R Ramchandran, a brilliant physicist who has chosen science journalism as his preferred career, explained it all to me 15 years ago when we were colleagues in another newspaper. Traffic flows, he said, are basically wave motions. Therefore, you need to know wave and perturbation theory to understand them.
Waves can have regular amplitudes. But they can also turn irregular if you perturb them in some way. While waves with regular amplitudes are 'better' than waves with irregular amplitudes, for proper regulation of traffic, there is no option but to perturb the flow. This is done by stopping one wave to allow another (cross-traffic) through.
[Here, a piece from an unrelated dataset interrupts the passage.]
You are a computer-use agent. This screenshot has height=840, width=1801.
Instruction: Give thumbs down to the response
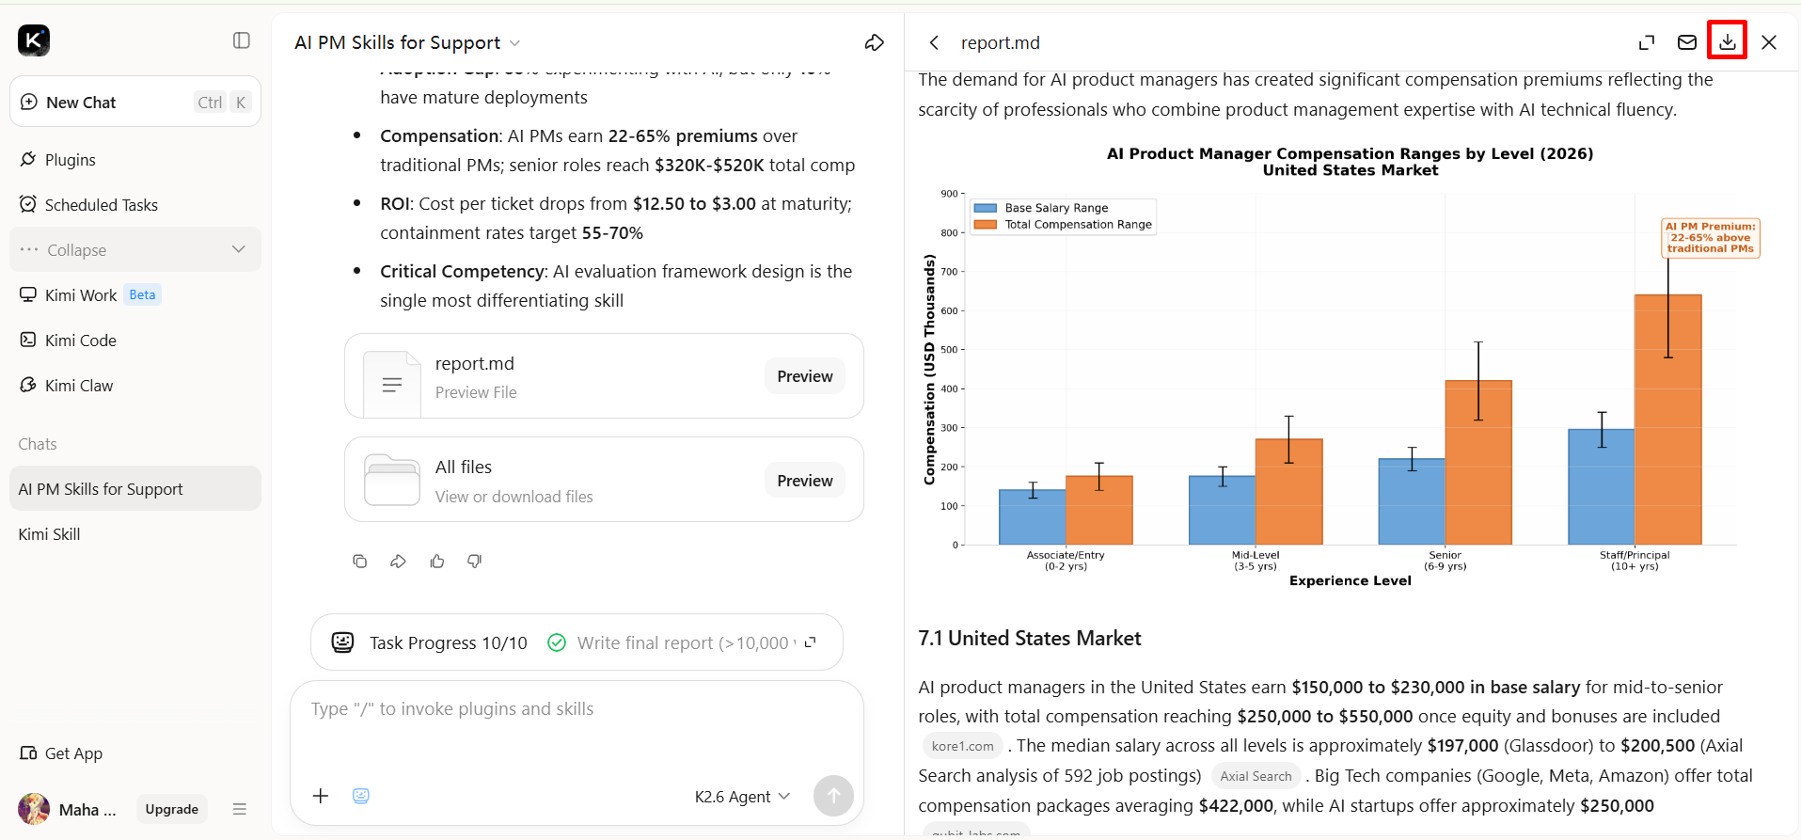point(475,561)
The point of traffic lights is to keep the perturbation regular. This is, if you will, second order optimisation. If you can't go for the best, namely no perturbation, you can go for the second best, namely, perturbation at fixed intervals. That is why traffic lights have fixed timings and are synchronised. They keep the perturbation of the traffic wave constant.
Now enter Delhi police. What does the cop achieve when he switches off the lights and starts directing traffic himself? He violates the necessary condition for keeping the perturbation constant because he cannot time himself to the dot. He therefore introduces a randomness that creates chaos periodically.
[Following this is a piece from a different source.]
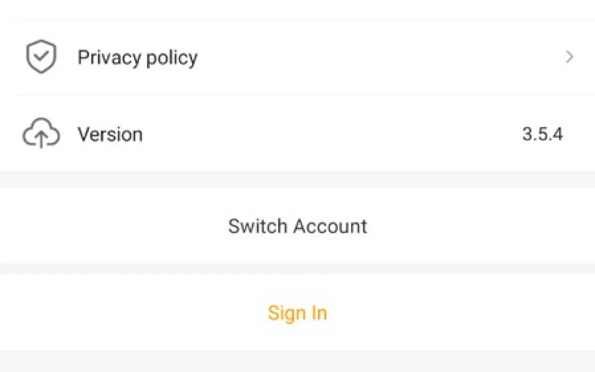Click version number 3.5.4
595x372 pixels.
pos(543,135)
This happens because when you keep introducing small disturbances at the head of the wave in an irregular manner or randomly, the amplitude of the traffic wave begins to fluctuate. And, as with ordinary wave motion, the fluctuation increases with the distance from the point of the perturbation. (To understand this, just think of a rope being flicked continuously. Even a small flick at one end can produce a large flick at the other end if you don't flick your wrist at precisely regular intervals). That is why you get pileups. The flow becomes very uneven and results in, as it were, a knotting of the rope.
There is another element to all this. It was explained to me by Dinesh Mohan of IIT Delhi, who is arguably India's leading traffic and safety expert. It has to do with the frequency with which the lights change. International experience has shown that the longest a light should remain unchanged is 45 seconds and the shortest 30 seconds. This keeps the traffic from piling up even with regular perturbation.
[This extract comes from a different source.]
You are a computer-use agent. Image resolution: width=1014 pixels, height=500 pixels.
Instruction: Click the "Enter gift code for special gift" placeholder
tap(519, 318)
But what have the darlings in Delhi done? Most major lights -- now thanks to the new digital displays, you can see the time -- are set for 75 seconds and above. That extra 30 seconds is enough to clog up the space between two lights during peak hours. And that becomes a fresh source of random disturbance to the wave.
All this is very simple to understand. Why, if a journalist like me can follow it, surely the best and the brightest of Indian police also can. But, no such luck, as the following example will show. It has to do with the placement of bus stops and the optimal distance between them.
In Delhi, practically all bus stops are just after the traffic lights. When the buses stop there, they narrow the channel and thus become a third source of random perturbation.
A year ago I requested the chief minister of Delhi that the bus stops should be moved at least 500 metres away from traffic lights. She said she would see what could be done. Obviously, she was not able to persuade either the DTC or the police to "do the needful."
As for the optimal distance between bus stops, it is quite simple really. All the principles of location theory tell us that bunching of any kind should be at the middle and not at the ends.
For instance, on a beach, the best place to set up shop is the halfway point. Since very few roads in Delhi are run for more than a kilometre before reaching a traffic light, a bus stop in the middle will ensure that no one has to walk more than 500 metres to reach it. At present, it is the other way.
In the end, it all boils down to network management, which means proper switching systems, especially when the network is overloaded. The people who do this best are the telecommunications experts and railwaymen. They know all about it because they approach it scientifically unlike the police who are given to ad hoc ways. If only the police in Delhi would consult them.